Simryn Gill, Insider Trading, 2025, etching ink, acrylic, colour pencil, water colour on pages of volumes of Anand Coomarasamy, History of Indian and Indonesian Art (1st edition, 1927 and reprint of 1st edition, 1965).

This exhibition includes two new works were produced by Simryn Gill as part of her residency at the Schaeffer Fine Arts Library in 2024-25. This program highlights the work of contemporary artists whose practice is grounded in research, and to open the Schaeffer Library’s unique and rich collection to new exploration and experimentation.

 

Simryn Gill: About the Works

Insider Trading (2025)

Ananda Coomaraswamy wrote an open letter in 1905 to chiefs in the Kandyan highlands of Sri Lanka, complaining about the lack of skill in their efforts at renovating old Buddhist temples and monasteries. 

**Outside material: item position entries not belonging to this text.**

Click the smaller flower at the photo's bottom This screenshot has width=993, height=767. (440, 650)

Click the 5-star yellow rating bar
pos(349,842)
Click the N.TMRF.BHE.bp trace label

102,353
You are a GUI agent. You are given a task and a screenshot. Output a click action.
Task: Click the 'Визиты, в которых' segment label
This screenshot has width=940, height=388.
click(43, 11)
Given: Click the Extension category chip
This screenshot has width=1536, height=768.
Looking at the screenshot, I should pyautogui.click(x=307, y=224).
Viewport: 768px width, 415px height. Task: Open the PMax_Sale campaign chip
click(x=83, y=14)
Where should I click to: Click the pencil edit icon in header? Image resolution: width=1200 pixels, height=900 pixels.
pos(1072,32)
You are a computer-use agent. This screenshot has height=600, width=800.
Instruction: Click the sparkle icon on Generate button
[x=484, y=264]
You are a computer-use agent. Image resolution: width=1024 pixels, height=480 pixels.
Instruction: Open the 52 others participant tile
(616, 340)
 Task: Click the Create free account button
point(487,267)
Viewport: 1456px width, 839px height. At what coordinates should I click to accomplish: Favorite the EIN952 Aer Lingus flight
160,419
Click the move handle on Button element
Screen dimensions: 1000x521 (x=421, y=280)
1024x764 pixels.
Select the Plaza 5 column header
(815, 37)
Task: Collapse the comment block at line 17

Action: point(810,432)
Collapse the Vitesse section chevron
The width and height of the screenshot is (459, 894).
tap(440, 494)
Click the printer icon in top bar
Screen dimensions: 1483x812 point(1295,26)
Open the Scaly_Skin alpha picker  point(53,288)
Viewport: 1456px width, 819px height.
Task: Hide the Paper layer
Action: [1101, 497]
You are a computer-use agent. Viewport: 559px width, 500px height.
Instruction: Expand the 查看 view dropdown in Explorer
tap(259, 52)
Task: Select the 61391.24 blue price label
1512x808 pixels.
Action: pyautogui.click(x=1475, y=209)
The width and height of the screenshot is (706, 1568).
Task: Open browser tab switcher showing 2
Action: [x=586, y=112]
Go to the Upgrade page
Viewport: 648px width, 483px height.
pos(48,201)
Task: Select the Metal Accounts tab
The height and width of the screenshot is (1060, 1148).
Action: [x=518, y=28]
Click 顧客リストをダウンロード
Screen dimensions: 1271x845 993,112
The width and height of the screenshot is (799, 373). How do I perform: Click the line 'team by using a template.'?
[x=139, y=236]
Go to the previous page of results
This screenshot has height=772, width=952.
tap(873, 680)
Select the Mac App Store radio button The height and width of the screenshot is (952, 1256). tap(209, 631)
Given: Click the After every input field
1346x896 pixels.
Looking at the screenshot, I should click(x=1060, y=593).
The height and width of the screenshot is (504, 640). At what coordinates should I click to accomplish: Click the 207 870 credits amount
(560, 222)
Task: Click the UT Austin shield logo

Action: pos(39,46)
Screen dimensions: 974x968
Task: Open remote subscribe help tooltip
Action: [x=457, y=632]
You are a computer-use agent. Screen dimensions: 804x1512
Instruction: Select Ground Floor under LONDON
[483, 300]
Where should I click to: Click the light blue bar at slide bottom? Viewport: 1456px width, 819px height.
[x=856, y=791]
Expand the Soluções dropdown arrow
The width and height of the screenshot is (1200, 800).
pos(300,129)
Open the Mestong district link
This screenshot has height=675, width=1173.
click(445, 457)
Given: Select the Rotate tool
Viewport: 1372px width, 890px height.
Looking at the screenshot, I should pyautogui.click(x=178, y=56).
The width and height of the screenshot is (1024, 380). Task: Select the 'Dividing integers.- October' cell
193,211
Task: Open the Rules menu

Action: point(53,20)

In repainting viharas nowadays the chief errors lie in the bad colours used; … I say bad colours because the old way of making colours has been given up, and with it all restraint in the use of colour, so that where a few colours only were once used … the painting now displays all the colours of the rainbow.*

Coomaraswamy’s own writings are like crumbling temples. He pines for the lost arts, ways of making and thinking which honour anonymity, and the profound skill of craftsmen in their guilds whose repetitious labour made objects and monuments across many lives and lifetimes. Ever since I came across that small admonishing essay I’ve wondered about good colours. Where to find them, how to know when you’re in their presence. 

“Will my taste pass the test?” This is a kind of insider question I pull out and put on the table when I roll inks or squeeze colours out tubes. 

 

*Ananda Coomaraswamy, "An Open Letter to Kandyan Chiefs," self-published pamphlet, 1905 (reprinted from the Ceylon Observer of 17 February 1905).

 

Paper Jam (2025)

The machines that were for so long invisible labourers in the business of writing, image-making and reproduction, are now, in their demise, being seen for themselves as objects. Inert and beautiful. 

For several years I have been making records of these machines by wrapping them in paper and taking impressions of them by rubbing graphite and crayon over them. These have included typewriters, cine and still cameras, and photographic enlargers. 

This work is a graphite rubbing of the black and white Ricoh photocopier used by Stolon Press (the experimental publisher run by Simryn Gill and Thomas Melick), which we have used to make numerous books. 

The Residency is made possible by a generous individual gift to the Power Institute.

People

A photograph of a woman looking at the camera.
Simryn Gill

Simryn Gill is an artist whose work spans photography, drawing, printing, object making and writing. Gill articulates the poetics of history, power and identity that striate the places and environments between which she lives and moves. With Tom Melick she runs Stolon Press, a small publisher of books and pamphlets in Sydney. In 2023 Gill's work was shown at MCA, Sydney; Barbican, London; Singapore Art Museum; Linnaen Society, London. Gill has participated in numerous international exhibitions, including the Singapore Biennale (2006), documenta (2007, 2012), Istanbul Biennial (2011, 2022), Venice Biennale (2013) and Dhaka Art Summit (2018), Diriyah Contemporary Art Biennale (2024).